> [WHAT THE TASK ASKS]: For the records that follow, please set down exactly the lines between the one holding "Task: Go to Affiliate Marketing" and the one holding "Open the Recycle Bin icon on the dock", inclusive, and only those.

> [EXERCISE MATERIALS]:
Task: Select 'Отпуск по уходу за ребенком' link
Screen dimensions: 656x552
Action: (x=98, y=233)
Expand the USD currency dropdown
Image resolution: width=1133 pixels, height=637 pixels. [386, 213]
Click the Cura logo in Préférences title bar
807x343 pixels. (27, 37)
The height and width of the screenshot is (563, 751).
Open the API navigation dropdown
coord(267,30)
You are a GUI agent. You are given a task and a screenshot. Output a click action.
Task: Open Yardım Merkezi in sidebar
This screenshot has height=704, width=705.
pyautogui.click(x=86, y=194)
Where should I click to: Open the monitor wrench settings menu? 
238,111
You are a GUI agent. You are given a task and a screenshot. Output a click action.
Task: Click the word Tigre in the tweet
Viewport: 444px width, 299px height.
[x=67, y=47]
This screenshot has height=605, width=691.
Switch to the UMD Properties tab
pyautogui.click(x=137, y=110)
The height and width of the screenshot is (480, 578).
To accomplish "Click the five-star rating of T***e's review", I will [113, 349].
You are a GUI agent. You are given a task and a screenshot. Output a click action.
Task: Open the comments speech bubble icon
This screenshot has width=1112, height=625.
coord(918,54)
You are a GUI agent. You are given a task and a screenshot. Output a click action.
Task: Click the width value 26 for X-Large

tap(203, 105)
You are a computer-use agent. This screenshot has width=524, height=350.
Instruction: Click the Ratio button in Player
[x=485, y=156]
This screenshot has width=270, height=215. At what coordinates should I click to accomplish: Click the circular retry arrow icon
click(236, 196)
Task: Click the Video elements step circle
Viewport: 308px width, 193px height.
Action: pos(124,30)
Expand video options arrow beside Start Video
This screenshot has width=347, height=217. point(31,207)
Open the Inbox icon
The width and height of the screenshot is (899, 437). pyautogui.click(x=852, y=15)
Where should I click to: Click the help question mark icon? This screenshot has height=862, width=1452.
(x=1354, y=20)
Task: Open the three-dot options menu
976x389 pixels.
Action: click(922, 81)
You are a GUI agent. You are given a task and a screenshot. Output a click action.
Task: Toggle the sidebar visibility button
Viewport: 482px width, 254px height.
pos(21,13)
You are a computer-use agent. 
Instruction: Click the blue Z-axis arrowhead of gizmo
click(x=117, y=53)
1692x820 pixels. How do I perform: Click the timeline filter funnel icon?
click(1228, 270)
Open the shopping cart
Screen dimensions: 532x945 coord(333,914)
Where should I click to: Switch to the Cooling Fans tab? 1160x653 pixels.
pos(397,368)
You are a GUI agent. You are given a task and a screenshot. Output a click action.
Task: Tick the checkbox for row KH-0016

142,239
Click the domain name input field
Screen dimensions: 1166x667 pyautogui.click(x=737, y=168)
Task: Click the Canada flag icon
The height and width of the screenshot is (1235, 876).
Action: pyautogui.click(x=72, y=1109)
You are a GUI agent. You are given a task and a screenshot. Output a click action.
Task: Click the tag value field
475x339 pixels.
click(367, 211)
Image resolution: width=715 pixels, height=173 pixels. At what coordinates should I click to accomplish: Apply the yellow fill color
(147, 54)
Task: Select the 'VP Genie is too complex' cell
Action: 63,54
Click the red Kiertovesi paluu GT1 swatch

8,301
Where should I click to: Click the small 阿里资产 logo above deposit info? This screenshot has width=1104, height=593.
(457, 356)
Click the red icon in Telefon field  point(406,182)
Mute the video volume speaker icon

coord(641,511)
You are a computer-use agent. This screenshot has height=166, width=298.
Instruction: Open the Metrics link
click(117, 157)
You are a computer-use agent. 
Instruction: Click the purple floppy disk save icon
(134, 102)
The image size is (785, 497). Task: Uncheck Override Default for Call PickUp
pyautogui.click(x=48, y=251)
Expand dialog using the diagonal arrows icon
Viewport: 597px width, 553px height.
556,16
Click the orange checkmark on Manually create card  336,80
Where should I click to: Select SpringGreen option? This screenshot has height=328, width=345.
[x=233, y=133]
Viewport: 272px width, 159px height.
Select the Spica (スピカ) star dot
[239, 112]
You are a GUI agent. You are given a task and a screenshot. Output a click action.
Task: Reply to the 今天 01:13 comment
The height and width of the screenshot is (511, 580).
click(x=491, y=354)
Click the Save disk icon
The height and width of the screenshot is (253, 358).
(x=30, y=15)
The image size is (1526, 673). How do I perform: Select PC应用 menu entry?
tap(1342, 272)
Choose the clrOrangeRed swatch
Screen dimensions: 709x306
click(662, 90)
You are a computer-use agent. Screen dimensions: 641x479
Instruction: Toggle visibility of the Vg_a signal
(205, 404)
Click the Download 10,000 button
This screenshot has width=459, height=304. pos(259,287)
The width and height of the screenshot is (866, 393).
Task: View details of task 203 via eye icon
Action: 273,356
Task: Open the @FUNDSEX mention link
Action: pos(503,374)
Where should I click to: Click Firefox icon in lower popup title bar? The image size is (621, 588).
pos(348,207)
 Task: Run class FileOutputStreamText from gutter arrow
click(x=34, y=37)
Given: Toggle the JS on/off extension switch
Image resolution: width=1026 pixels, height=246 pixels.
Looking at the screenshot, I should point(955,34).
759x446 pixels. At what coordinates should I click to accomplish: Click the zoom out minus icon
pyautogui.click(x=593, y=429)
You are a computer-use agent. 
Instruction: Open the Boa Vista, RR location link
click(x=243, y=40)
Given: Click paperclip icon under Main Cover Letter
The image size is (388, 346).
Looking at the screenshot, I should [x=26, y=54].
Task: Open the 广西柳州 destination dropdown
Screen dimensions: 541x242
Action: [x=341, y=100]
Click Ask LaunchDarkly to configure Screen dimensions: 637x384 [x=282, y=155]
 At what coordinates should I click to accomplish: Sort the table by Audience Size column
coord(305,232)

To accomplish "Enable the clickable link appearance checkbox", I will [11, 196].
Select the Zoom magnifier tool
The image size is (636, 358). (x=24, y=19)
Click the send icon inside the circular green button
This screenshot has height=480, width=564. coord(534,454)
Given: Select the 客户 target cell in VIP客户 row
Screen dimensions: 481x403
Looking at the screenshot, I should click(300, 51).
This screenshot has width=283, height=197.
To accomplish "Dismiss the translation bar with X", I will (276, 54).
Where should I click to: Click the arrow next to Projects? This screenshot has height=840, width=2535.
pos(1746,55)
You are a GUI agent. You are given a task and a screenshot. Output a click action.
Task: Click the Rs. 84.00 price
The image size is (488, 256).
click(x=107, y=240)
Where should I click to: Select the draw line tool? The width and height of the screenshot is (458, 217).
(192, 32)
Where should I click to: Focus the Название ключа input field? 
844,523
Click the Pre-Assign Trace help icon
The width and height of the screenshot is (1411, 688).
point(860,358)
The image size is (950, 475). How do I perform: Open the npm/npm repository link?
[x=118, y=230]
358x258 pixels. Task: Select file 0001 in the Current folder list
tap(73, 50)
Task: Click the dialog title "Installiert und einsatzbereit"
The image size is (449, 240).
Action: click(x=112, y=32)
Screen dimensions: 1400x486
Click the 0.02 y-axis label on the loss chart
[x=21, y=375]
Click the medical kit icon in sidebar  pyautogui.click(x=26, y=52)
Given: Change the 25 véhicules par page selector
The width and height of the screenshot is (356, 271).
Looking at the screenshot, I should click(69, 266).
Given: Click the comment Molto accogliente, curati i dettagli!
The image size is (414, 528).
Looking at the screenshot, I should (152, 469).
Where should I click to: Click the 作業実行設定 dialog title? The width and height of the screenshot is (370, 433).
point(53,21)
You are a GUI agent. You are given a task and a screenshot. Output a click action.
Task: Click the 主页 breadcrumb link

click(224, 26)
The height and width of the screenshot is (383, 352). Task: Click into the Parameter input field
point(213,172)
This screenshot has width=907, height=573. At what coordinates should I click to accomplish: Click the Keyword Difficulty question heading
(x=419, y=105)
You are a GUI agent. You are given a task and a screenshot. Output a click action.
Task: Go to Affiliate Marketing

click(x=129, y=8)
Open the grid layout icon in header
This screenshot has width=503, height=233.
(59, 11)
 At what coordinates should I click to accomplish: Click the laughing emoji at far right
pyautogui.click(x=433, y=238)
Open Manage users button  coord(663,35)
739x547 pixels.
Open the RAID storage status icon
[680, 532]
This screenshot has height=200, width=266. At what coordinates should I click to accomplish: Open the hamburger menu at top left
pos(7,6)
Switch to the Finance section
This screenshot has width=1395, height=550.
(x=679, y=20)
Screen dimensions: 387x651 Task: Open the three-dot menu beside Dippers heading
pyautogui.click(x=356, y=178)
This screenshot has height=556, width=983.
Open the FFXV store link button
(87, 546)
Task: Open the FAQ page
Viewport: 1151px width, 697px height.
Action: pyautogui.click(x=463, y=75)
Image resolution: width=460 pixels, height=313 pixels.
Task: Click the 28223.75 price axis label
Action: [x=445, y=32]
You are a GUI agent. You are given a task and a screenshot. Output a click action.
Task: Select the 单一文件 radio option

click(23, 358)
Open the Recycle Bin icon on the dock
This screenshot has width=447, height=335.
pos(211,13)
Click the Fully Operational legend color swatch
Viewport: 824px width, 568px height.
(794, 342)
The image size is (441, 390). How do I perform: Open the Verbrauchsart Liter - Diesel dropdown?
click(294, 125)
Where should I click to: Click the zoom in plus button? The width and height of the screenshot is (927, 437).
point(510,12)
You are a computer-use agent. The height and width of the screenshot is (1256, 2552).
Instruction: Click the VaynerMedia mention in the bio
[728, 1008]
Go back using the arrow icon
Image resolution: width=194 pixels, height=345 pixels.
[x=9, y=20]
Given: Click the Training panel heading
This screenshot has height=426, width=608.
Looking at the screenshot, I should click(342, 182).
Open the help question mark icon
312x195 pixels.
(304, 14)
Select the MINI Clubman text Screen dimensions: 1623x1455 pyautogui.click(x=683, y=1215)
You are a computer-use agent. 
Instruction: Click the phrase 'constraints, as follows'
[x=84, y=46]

> [SOLUTION FOR THIS EXERCISE]:
Task: Go to Affiliate Marketing

click(x=129, y=8)
Open the grid layout icon in header
This screenshot has width=503, height=233.
(59, 11)
 At what coordinates should I click to accomplish: Click the laughing emoji at far right
pyautogui.click(x=433, y=238)
Open Manage users button  coord(663,35)
739x547 pixels.
Open the RAID storage status icon
[680, 532]
This screenshot has height=200, width=266. At what coordinates should I click to accomplish: Open the hamburger menu at top left
pos(7,6)
Switch to the Finance section
This screenshot has width=1395, height=550.
(x=679, y=20)
Screen dimensions: 387x651 Task: Open the three-dot menu beside Dippers heading
pyautogui.click(x=356, y=178)
This screenshot has height=556, width=983.
Open the FFXV store link button
(87, 546)
Task: Open the FAQ page
Viewport: 1151px width, 697px height.
Action: pyautogui.click(x=463, y=75)
Image resolution: width=460 pixels, height=313 pixels.
Task: Click the 28223.75 price axis label
Action: [x=445, y=32]
You are a GUI agent. You are given a task and a screenshot. Output a click action.
Task: Select the 单一文件 radio option

click(23, 358)
Open the Recycle Bin icon on the dock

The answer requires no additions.